As for the global economy, expectations are invariably pessimistic, Dorin Dragutanu explained. There are expectations for swings in oil prices between the risk of lower demand for oil due to a slowdown in the global economy and the risk of failed oil deliveries due to tensions in the Middle East. Rates of a growth in oil prices are forecasted to be much lower than those within the last 2 years. Risks of changes in some regulated prices have also grown.

According to Dorin Dragutanu, during the next 4 or 6 quarters experts expect greater pressure imposed by gas and power prices. The drought of this summer, the lower demand risk and food prices projection change have become one more factor to change the inflation forecast, Dorin Dragutanu said. Experts foresee a more dramatic growth in food prices in 2013. However, it will be lower than that in Q3, 2011, which has been the record-breaking for the last three years.

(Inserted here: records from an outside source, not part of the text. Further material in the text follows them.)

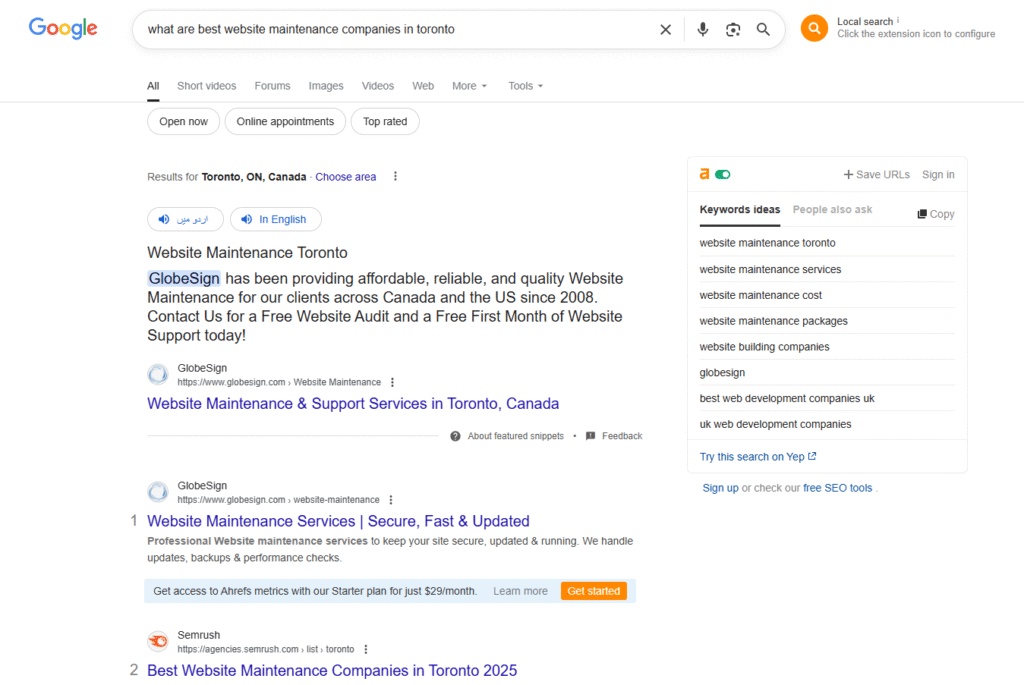Screen dimensions: 1024x685
Task: Start voice search with microphone icon
Action: click(703, 30)
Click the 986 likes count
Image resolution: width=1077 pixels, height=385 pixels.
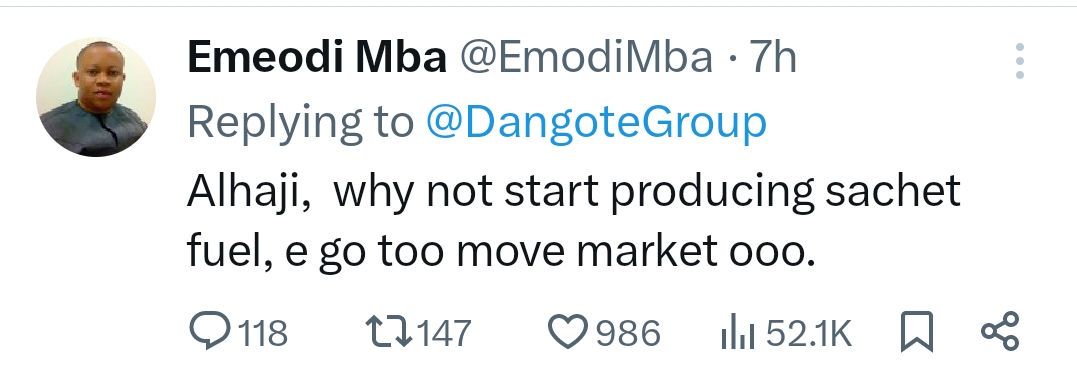coord(628,334)
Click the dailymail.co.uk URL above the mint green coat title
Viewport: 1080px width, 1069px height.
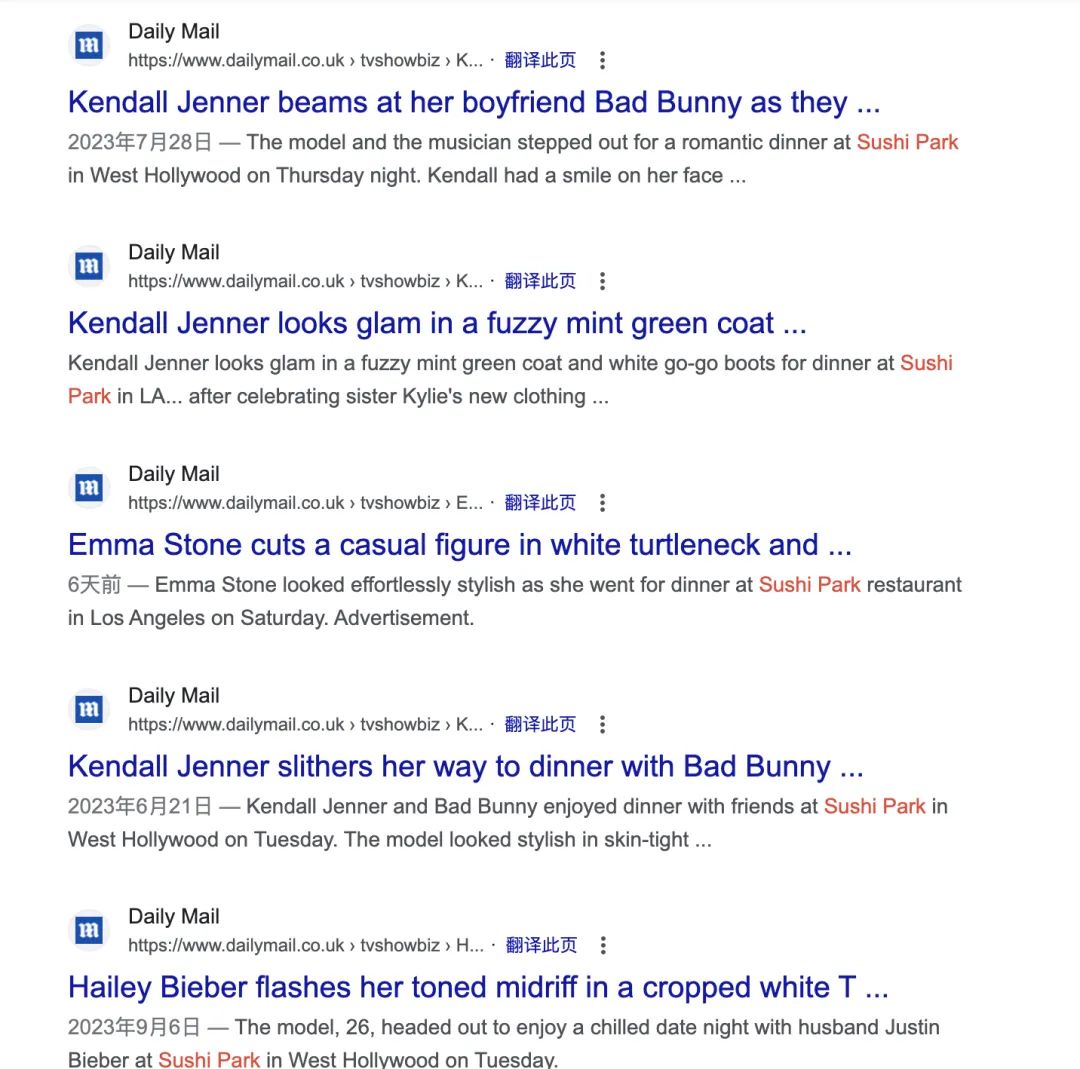(305, 282)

Main deflationary mid-term risks may arise due to a deeper recession in the area of euro. NBM projects that within the next 8 quarters inflation will be limited to the 5% ± 1.5 p.p. target, with the limit being temporary exceeded in Q2, 2013, Dorin Dragutanu says.

If the risk arises of inflation’s deviation from the mid-term target, the National Bank of Moldova is going to use all range of its instruments and measures to bring the inflation rate down to the target set.